- WHAT THE TASK REQUIRES -
Arrange the stretch of entries from the line containing "Where should I click to: Click the Gesamtteilnehmer" through the line containing "point(310,96)" as a two-column CSV headed instruction and location, one row per entry. Put each field in double quotes and replace any line breaks inside a field with spaces.
::: RECORD EXCERPTS
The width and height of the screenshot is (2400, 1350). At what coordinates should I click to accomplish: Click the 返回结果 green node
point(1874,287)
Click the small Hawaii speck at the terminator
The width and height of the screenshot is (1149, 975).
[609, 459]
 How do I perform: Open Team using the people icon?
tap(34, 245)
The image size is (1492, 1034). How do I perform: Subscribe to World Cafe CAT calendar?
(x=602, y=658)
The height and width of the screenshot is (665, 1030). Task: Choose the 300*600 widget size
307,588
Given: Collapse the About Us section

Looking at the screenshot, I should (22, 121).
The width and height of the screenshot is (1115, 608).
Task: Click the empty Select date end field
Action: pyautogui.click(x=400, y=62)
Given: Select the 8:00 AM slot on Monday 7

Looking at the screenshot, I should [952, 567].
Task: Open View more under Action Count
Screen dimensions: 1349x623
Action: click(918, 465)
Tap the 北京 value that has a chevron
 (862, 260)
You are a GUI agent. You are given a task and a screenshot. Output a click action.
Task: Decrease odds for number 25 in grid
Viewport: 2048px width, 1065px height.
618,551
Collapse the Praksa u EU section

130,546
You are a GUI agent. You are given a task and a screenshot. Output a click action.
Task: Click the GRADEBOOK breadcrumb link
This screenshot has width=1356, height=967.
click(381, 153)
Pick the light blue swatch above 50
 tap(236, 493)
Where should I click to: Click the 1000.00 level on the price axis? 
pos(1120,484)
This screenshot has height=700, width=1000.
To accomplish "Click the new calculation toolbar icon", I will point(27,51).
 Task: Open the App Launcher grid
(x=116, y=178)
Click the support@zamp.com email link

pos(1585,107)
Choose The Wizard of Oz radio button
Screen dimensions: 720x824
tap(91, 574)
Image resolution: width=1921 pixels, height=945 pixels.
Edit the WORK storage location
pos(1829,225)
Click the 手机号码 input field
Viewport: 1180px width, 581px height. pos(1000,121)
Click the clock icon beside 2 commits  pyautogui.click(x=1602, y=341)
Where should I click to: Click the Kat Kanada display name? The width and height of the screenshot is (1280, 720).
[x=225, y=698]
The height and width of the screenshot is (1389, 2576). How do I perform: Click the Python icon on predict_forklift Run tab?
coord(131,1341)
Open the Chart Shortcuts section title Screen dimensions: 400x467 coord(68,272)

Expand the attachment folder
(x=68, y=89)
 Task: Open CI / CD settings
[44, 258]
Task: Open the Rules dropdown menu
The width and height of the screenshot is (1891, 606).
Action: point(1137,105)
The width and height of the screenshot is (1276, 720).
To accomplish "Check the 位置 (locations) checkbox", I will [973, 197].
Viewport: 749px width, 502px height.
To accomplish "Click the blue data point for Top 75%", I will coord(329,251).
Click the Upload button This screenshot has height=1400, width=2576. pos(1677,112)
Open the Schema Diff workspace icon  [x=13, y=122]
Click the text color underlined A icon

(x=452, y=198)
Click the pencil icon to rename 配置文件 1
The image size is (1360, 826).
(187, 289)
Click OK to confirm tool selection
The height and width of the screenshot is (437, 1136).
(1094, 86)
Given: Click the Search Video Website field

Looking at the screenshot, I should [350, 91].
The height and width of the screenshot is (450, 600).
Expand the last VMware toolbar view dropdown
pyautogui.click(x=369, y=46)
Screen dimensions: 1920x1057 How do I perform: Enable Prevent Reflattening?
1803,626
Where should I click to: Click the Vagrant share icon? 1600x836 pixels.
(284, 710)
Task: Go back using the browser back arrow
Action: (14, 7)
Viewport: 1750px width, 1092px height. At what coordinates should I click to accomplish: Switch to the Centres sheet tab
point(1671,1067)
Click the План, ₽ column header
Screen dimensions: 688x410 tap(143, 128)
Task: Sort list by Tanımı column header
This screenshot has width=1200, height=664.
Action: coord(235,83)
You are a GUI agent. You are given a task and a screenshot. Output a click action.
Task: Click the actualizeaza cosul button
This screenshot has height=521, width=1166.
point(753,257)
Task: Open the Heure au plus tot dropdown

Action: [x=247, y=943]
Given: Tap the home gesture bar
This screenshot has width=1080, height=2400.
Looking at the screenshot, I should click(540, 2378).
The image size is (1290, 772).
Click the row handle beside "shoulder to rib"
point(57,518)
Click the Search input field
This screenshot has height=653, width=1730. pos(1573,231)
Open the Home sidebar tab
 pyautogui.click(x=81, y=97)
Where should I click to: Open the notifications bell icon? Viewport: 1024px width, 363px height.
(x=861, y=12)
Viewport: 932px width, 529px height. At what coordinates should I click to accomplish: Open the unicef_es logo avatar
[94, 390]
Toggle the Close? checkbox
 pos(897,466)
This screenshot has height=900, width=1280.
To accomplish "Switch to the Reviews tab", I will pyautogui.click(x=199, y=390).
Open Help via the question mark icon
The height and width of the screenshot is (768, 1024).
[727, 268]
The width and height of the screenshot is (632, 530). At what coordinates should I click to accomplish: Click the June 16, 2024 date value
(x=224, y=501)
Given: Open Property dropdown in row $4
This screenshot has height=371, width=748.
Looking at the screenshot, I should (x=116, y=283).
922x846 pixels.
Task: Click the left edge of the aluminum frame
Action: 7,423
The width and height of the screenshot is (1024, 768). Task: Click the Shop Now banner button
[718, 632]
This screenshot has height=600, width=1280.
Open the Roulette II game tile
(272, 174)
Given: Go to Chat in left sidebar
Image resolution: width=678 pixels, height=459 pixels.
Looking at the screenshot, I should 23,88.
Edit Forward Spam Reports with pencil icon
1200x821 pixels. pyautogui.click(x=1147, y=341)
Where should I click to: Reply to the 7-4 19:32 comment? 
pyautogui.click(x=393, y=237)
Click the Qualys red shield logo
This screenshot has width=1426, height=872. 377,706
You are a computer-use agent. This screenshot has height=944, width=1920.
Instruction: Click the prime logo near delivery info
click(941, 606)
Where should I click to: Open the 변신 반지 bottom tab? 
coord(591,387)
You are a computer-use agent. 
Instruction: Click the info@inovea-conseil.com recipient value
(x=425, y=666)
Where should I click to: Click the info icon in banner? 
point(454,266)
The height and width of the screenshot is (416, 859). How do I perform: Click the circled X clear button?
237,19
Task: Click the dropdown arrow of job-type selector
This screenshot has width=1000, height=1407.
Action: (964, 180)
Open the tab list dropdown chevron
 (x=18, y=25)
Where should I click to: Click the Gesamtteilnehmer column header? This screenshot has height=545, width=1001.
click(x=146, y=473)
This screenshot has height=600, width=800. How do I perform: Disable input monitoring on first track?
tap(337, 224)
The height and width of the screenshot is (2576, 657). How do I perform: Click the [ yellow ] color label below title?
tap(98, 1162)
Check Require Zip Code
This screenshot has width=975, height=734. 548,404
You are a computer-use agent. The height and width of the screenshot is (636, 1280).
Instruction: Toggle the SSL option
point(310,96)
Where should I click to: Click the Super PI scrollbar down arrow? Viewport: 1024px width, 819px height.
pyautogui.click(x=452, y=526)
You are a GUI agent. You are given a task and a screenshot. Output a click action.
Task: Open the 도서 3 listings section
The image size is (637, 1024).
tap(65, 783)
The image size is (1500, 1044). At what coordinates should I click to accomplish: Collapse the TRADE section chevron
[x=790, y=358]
::::::
- ANSWER TO THE TASK -
instruction,location
"Where should I click to: Click the Gesamtteilnehmer column header? This screenshot has height=545, width=1001.","click(x=146, y=473)"
"This screenshot has height=600, width=800. How do I perform: Disable input monitoring on first track?","tap(337, 224)"
"The height and width of the screenshot is (2576, 657). How do I perform: Click the [ yellow ] color label below title?","tap(98, 1162)"
"Check Require Zip Code","This screenshot has width=975, height=734. 548,404"
"You are a computer-use agent. The height and width of the screenshot is (636, 1280). Instruction: Toggle the SSL option","point(310,96)"